Introduction to Anxiety and Child Anxiety Disorders

Childhood Anxiety Disorders
Children as well as adults experience feelings of anxiety, worry, and fear when facing different situations, especially those involving new experiences. However, if anxiety is no longer temporary and begins to interfere with the child’s normal functioning or do harm to their learning, the problem may be diagnosed as more than just the ordinary anxiety typical in children.

When children suffer from a severe anxiety disorder, their thinking, decision-making ability, perceptions of the environment, learning and concentration may be affected. They not only experience fear, nervousness, and shyness but also may start avoiding places and activities. Anxiety raises blood pressure and heart rate and can cause nausea, vomiting, stomach pain, ulcers, diarrhea, tingling, weakness, and shortness of breath. Some other symptoms are self-doubt and self-criticism, irritability, sleep problems and, in extreme cases, thoughts of not wanting to be alive.
If these children are left untreated, they face risks such as poor results at school, avoidance of important social activities, and substance abuse. Children who suffer from an anxiety disorder are likely to suffer other disorders such as depression, eating disorders, attention deficit disorders both hyperactive and inattentive, and obsessive compulsive disorders
Research in this area is difficult to perform because as children grow their fears change, making it difficult for researchers to obtain enough data and thus more reliable results. Between the ages of six and eight, children’s fear of the dark and imaginary creatures decreases, but they become more anxious about school performance and social relationships. If children experience an excessive amount of anxiety during this stage, this could lead to development of anxiety disorders later in life.
Childhood anxiety disorders are caused by biological and psychological factors. Several studies have shown that maternal overcontrol is related to higher levels of child anxiety. Stress can also trigger anxiety disorders. Children and adolescents with anxiety disorders have an increased physical and psychological reaction to stress. Their reaction to danger, even if it is a small one, is quicker and stronger.

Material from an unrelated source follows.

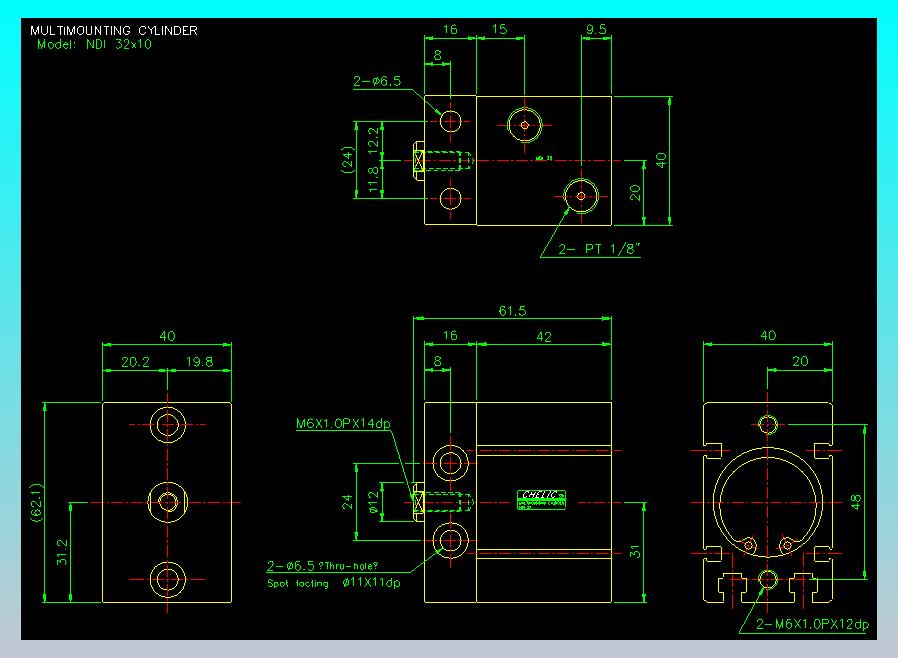
Task: Select the CHELIC nameplate on the cylinder body
Action: (x=541, y=499)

Many of the same anxiety disorders that affect adults affect children as well. A common anxiety disorder in children is school phobia, which in some cases can be a type of separation anxiety. Sometimes the anxiety has no obvious cause. In other instances, the child may experience bullying from classmates, or even a teacher. They could also be stressed from the workload they are given. School phobia may also be a form of social phobia, also known as social anxiety. Children with this disorder may avoid speaking in front of their classmates or meeting new people. Typically, social phobia in children is caused by some traumatic event, such as not knowing an answer when called on in class.

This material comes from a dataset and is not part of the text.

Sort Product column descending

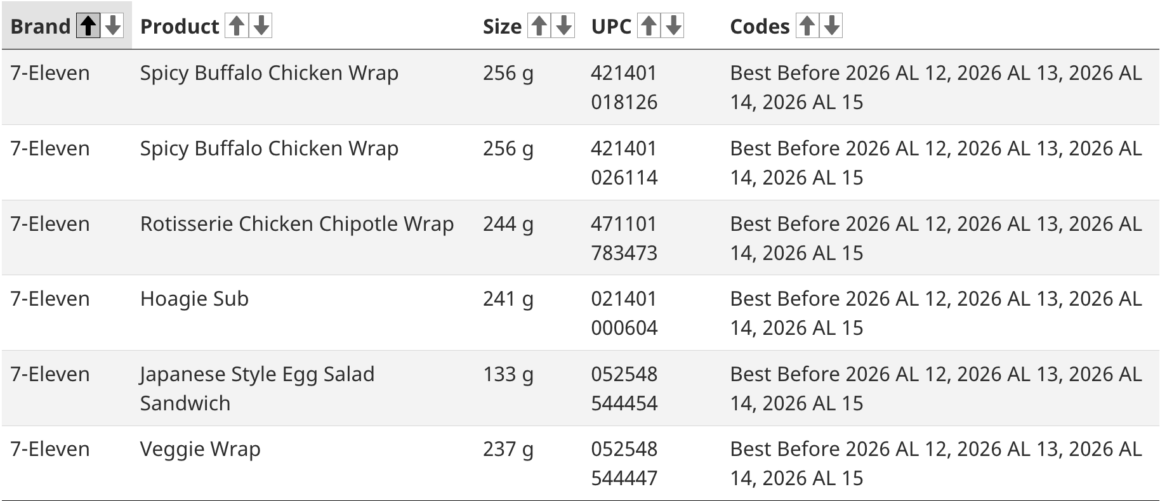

Like adults, children may suffer from generalized anxiety disorder (GAD) or obsessive-compulsive disorder (OCD). The symptoms for both disorders are the same in children as they are in adults. If a child has GAD, they may worry about anything, even if it is seemingly minor. They long for attention, approval, and encouragement from others. The only difference is they are more likely to worry about things that relate to them. Those things may include, grades, bullies, getting hurt, storms, etc. The symptoms of OCD include repetitive and/or compulsive behaviors.
It is more common for children whose parents have anxiety disorders to attain an anxiety disorder than it is for children whose parents do not have anxiety disorders. Anxiety disorders are also more common among little girls than among little boys.
Several methods of treatment have been found to be effective in treating childhood anxiety disorders. Like adults, children may undergo psychotherapy, cognitive-behavioral therapy, or counseling. They may still be given medication such as SSRIs, but in much smaller doses. However, administering potent medications like antidepressants to children is controversial. As a result, other forms of treatment have become increasingly popular. Family therapy is a form of treatment in which the child meets with a therapist together with the primary guardians and siblings. Each family member may attend individual therapy, but family therapy is typically a form of group therapy. Art and play therapy are also used. Art therapy is most commonly used when the child will not or cannot verbally communicate, due to trauma or a disability in which they are nonverbal. Participating in art activities allows the child to express what they otherwise may not be able to communicate to others. In play therapy, the child is allowed to play however they please as a therapist observes them. The therapist may intercede from time to time with a question, comment, or suggestion. This is often most effective when the family of the child plays a significant role in the treatment.